> THE TASK
Wherever "agent" turns up in the entries, copy out the line that holds it.

== AVAILABLE RECORDS ==

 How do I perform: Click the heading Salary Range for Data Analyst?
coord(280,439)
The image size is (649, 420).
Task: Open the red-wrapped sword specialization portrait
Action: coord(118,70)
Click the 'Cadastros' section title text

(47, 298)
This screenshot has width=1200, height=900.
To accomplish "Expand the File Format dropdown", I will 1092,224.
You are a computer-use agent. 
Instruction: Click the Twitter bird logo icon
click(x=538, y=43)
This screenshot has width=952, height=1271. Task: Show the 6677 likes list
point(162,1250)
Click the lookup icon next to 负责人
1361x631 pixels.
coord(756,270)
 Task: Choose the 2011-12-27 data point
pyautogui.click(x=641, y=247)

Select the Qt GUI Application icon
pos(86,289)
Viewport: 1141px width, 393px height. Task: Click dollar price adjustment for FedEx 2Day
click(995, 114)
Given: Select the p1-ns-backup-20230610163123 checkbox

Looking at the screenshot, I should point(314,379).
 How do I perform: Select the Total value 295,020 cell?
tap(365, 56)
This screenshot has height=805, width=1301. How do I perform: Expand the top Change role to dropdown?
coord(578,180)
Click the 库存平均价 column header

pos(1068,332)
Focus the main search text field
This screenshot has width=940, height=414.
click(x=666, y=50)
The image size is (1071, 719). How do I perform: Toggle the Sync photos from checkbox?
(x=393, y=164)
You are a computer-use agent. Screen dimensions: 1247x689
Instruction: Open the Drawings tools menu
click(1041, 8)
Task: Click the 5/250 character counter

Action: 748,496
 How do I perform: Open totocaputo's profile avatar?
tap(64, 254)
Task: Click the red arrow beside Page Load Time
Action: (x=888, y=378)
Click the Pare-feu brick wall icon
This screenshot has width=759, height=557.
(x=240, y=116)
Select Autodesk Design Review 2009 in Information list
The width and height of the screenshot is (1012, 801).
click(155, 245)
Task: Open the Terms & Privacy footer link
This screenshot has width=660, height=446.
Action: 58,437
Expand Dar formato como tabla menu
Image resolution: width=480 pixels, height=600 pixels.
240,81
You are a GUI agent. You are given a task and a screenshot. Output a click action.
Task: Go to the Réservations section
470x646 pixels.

===

> REPLY TO THE TASK
You are a computer-use agent. 
You are a computer-use agent. Screen dimensions: 1247x689
You are a GUI agent. You are given a task and a screenshot. Output a click action.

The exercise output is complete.